Home improvemen­t is one of the main reasons borrowers will take out a home equity loan or a HELOC. Besides making your home more comfortabl­e to live in, the improvemen­ts will increase the value of your house should you sell it.

But if you plan on selling the home, you need to be mindful of the types of improvemen­ts you are making to your house. A common homeowner mistake: using equity to make upgrades that don’t actually increase the home’s value.

“If you’re thinking about selling your house soon, you want to be cautious about how much you spend on what, because there’s a limit to how much you can get over the market value on a house,” says Rick Sharga, executive vice president of Ten-X, an online real estate marketplac­e. “Most real estate folks will say new paint and carpeting, and maybe some upgrades to the kitchen or bathrooms help the value of the house.”

A HELOC or home equity loan can also be a good way to fund a college education because the interest rate might be lower, depending on the type of student loan financing available.

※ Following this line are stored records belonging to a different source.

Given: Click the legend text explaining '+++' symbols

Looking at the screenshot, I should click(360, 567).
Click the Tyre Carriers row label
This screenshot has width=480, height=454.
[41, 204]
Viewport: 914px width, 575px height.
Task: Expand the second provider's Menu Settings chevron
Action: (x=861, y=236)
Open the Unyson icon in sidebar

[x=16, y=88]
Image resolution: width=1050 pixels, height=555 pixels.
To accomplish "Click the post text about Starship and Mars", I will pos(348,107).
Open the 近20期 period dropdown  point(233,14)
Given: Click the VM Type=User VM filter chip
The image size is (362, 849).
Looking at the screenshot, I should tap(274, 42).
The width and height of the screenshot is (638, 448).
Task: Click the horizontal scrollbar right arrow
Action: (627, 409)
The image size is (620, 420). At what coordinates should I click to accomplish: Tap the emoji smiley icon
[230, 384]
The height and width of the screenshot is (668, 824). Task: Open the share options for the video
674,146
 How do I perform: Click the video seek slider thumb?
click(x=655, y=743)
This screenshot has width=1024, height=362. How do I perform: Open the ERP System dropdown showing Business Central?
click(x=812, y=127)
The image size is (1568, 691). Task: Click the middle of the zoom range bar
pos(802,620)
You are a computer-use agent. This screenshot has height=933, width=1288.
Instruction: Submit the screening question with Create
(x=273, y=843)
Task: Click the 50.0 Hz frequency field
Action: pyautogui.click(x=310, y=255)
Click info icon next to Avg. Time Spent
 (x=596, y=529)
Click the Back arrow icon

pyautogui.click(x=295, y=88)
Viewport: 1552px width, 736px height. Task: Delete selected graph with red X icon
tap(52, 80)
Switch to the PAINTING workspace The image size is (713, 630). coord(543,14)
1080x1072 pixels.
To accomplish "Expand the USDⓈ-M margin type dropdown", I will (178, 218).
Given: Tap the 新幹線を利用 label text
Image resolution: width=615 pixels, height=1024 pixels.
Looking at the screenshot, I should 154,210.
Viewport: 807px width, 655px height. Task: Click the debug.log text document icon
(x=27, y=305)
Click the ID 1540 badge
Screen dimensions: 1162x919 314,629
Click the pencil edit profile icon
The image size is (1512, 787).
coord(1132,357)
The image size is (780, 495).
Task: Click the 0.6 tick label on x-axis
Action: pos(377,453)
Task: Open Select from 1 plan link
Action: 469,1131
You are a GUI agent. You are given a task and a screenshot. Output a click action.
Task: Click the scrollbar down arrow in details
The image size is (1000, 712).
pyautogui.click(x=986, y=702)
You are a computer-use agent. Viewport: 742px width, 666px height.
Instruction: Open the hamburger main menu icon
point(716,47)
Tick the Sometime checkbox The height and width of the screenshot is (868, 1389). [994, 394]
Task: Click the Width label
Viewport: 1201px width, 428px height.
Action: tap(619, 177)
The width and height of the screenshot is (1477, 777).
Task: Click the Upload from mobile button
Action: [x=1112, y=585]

“Paying for education to potentiall­y put yourself in a higher income bracket, that’s a huge positive for using home equity,” says George Pantelaras, director of consumer direct/internet production at Planet Home Lending.

Before tapping the home equity, look at all of your student financing options as well as the terms and interest rates. Because your house is securing the HELOC or home equity loan, you could lose the house if you default, whereas defaulting on a student loan will hurt only your credit.

Homeowners will often use their home equity to pay off other personal debt like a car loan or a credit card. HELOCs or a home equity loan can sometimes be a way of consolidat­ing your debt to a lower interest rate.

But this can become dangerous when the homeowner adds on even more credit card debt after taking out a HELOC to consolidat­e the old debt.

“If you’re planning on tapping home equity to pay off debt, there’d better be a good management plan in place,” says Pantelaras.

There are also closing costs involved with getting a home equity loan or HELOC, so you need to look at how much it will cost you overall to borrow against your home equity.

“You’re paying a lot of money upfront to pay off the other debt, so it’s got to make financial sense,” says Pantelaras.

Some homeowners use their home equity to invest in the stock market or in real estate properties to get a higher return than what they pay on the interest rate. This has its risks, because there are no guarantees that the stock market will always outperform the cost of the HELOC or home equity loan.

Similarly, if you use home equity to invest in real estate, there’s no guarantee that investment property will sell at a price worthy of the cost it might take to increase the value of that property.

“People tend to sometimes overvalue a property they want to invest in or underestim­ate the costs involved,” says Sharga. “It’s really abut financial management and whether it makes sense to start with other investors or real estate profession­als.”

Most lenders agree that the worst reason to tap your home equity is for unnecessar­y personal spending like an extravagan­t vacation, car or boat.

“These were the things people got in trouble with during the housing market boom,” says Sharga. “They used their house as an ATM.”

Simply put, don’t overspend and don’t overborrow when it comes to your home equity.